* Begin Page text *
Year Listed: 1992, 1999

Location: Aberdeen, Grays Harbor County

Politician, lumber magnate, real estate developer, and philanthropist Edward C. Finch opened his eponymous building at Heron and H Streets in downtown Aberdeen on April 1, 1910, about 20 years after the town’s incorporation. The Finch Building was the first in town with an elevator and the first commercial building to make use of reinforced concrete. The building’s Renaissance Revival design by the noted Seattle architect A. Warren Gould featured terra cotta details, and six storefronts which were active into the 1970s.
* End Page text *
* Begin Listing *
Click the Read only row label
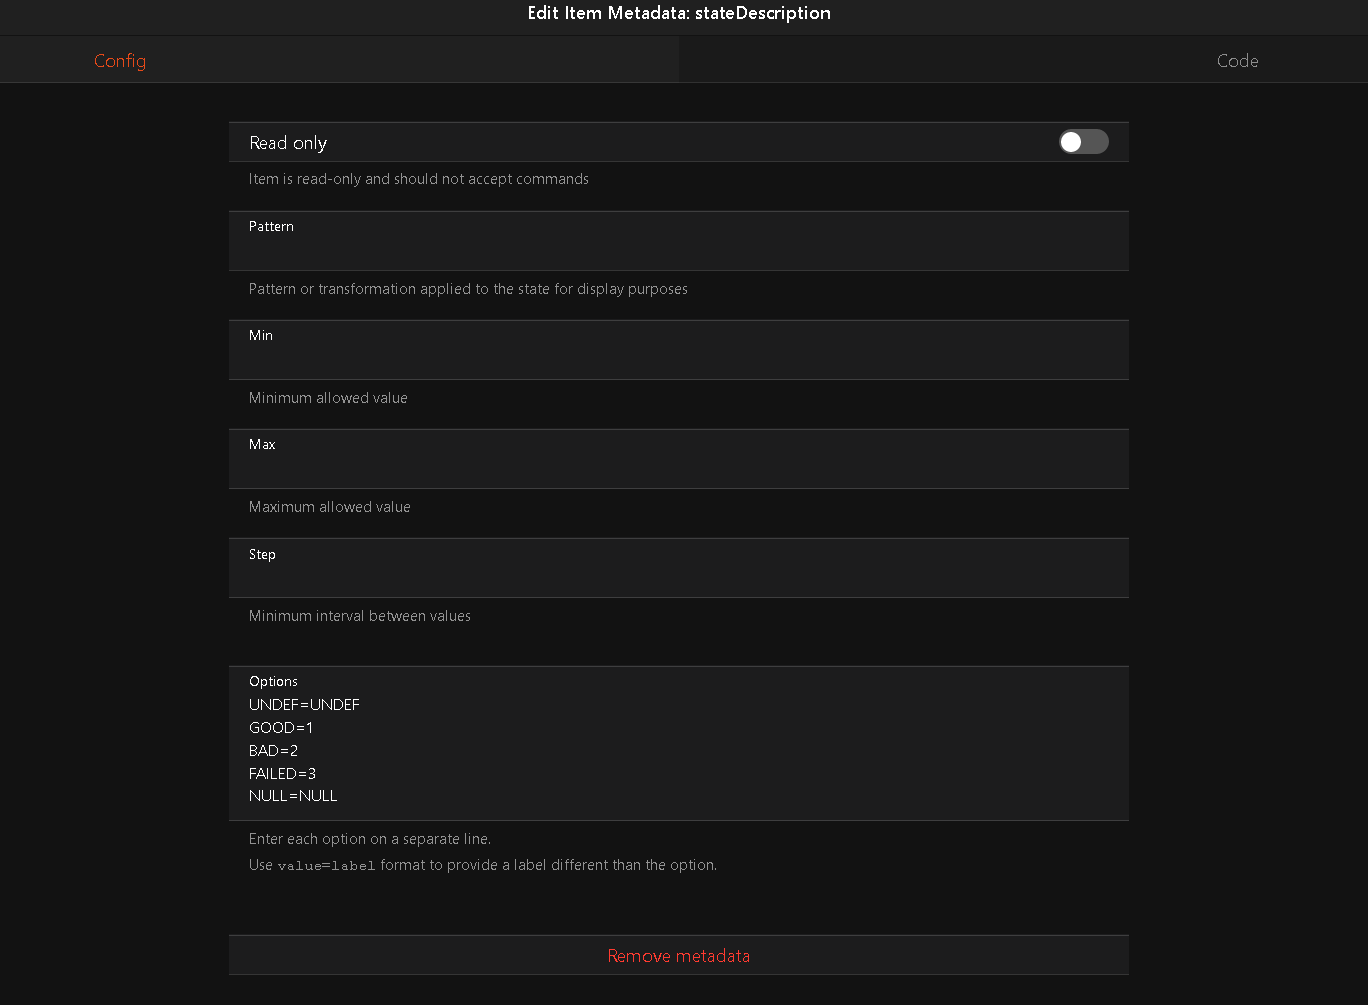 [x=288, y=143]
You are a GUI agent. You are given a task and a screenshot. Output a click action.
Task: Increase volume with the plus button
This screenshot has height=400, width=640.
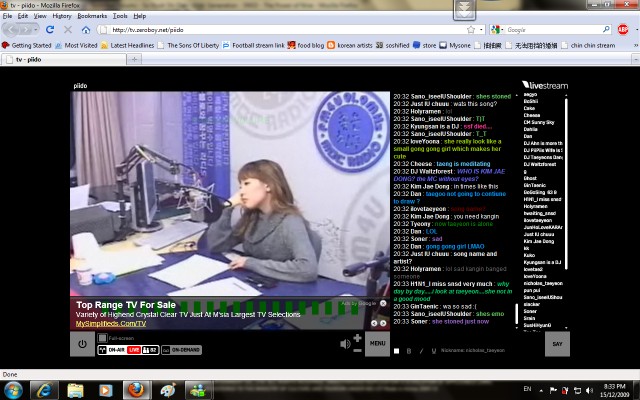pos(358,339)
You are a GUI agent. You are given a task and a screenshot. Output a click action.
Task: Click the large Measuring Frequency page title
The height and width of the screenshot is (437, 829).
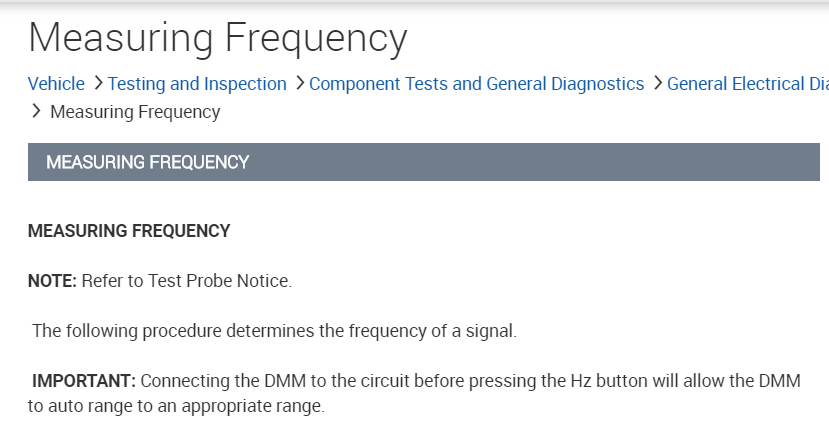coord(218,39)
* End Listing *
# Work instructions
a) Quote the passage of the Finch Building text that opens with the words containing "Politician, lumber magnate, real" and closes with "into the 1970s.".
b) List every role the Finch Building text assigns to Edward C. Finch.

# Solution set
a)
Politician, lumber magnate, real estate developer, and philanthropist Edward C. Finch opened his eponymous building at Heron and H Streets in downtown Aberdeen on April 1, 1910, about 20 years after the town’s incorporation. The Finch Building was the first in town with an elevator and the first commercial building to make use of reinforced concrete. The building’s Renaissance Revival design by the noted Seattle architect A. Warren Gould featured terra cotta details, and six storefronts which were active into the 1970s.

b) Politician, lumber magnate, real estate developer, philanthropist